Perhaps let’s start by describing a problem that Rasterization solves. We draw a line from a center of one grid (point A) to another (point B). Now on a pixel display, how can we best represent lines between arbitrary points?

A simple line AB

Figure 1: A simple line AB

Even if we have all the time in the world and choose to manually colorize pixels to achieve the perfectly rasterized line, we might not end up with a set of pixels that best represent the line AB.

An attempt at rasterizing line AB

Figure 2: A manual attempt at rasterizing line AB

Let’s compare this to actually using a rasterization algorithm (Brehensam’s Line Algorithm).
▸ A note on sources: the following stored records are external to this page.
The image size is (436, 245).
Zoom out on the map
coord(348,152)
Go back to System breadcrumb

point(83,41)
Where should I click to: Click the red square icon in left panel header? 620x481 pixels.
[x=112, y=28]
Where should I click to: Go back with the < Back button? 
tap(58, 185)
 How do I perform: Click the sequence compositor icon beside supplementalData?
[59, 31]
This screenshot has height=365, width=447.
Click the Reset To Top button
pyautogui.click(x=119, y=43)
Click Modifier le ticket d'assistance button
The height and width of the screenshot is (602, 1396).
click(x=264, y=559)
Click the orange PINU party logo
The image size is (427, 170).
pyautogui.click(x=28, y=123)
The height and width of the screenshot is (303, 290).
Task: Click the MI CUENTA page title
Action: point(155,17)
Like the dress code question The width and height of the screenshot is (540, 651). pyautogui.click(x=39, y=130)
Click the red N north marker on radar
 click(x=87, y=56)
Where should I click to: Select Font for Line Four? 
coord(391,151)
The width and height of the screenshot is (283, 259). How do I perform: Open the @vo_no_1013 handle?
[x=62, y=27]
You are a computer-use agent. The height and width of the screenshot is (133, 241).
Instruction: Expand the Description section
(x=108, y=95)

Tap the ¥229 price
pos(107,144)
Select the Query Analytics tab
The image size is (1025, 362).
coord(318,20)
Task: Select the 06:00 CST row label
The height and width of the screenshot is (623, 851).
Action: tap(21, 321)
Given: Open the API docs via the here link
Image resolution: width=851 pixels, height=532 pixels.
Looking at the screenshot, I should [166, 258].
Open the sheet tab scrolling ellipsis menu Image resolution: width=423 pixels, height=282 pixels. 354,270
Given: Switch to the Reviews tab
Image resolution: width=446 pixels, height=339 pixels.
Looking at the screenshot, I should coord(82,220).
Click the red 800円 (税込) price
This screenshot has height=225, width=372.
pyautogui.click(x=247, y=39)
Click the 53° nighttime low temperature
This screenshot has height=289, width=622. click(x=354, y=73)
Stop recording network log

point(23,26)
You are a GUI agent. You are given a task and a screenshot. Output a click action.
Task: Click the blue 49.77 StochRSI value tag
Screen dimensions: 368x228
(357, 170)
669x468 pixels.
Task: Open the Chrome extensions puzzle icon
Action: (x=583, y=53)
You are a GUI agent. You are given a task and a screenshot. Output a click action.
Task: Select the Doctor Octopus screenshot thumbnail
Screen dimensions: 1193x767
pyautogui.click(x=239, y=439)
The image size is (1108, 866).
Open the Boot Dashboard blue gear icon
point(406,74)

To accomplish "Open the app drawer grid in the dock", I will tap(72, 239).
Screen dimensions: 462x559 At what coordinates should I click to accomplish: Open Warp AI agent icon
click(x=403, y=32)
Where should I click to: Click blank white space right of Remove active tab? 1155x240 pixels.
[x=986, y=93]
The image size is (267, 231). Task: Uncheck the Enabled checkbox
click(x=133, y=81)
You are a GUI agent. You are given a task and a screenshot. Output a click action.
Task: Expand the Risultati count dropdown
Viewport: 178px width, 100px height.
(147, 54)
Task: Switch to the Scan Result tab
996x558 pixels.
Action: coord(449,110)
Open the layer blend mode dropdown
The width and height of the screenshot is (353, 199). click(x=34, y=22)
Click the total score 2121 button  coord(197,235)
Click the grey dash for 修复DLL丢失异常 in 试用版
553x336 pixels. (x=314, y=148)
But the question remains: How do we know what if the rasterized result is actually the closest approximation/representation of the actual line? On what mathematical basis can we decide this?

Line AB rasterized using Brehensam's Algorithm

Figure 3: Line AB rasterized using Brehensam’s Algorithm

Let’s take a look at the Brehensam Line Algorithm, a classic line rasterization algorithm still in great use today. It was developed in 1962 at IBM [2] for a Calcomp Plotter.

There are plenty of articles out there explaining the Brehensam Line Algorithm and there is a particular one I like. I think he did a hella good job and I would like to build upon Colin’s work and focus on the intuition which will lead us to the algorithm.

Small note: Some articles tend to use the following coordinate frame, taking the top left as the origin (0,0), right as positive x direction, and downwards as the positive y direction.

Image Coordinate Frame

Figure 4: Image Coordinate Frame

To keep it visually intuitive. I will instead use the graph coordinate frame, and not worry about how it will translate to the image coordinate frame for now:

Graph Coordinate Frame

Figure 5: Graph Coordinate Frame

What’s The Problem?

The problem statement is to represent a line from point A (x1, y1) to B (x2, y2) on a grid algorithmically, whilst keeping the error between the pixels plotted and the actual line to a minimum. We make the following assumptions:

The start and end points coordinate are integers.
We will only be incrementing x as we plot the line.

brehensam_0

Figure 6: Problem Set up

Given the following assumption, it suffices to say that we have only 2 possible choices from which to plot. Will it be (x+1, y) in figure 7 or (x+1, y+1) in figure 8? Brehensam’s algorithm will be alternating between these 2 choices for the first octant.

brehensam_1a

Figure 7: Do we pixelize (x+1, y)

brehensam_1b

Figure 8: Or pixelize (x+1, y+1)?

However, as we start iterating through the algorithm, we will notice that the center of the plotted grid will have an error offset from the ACTUAL line. This is illustrated in figure 9.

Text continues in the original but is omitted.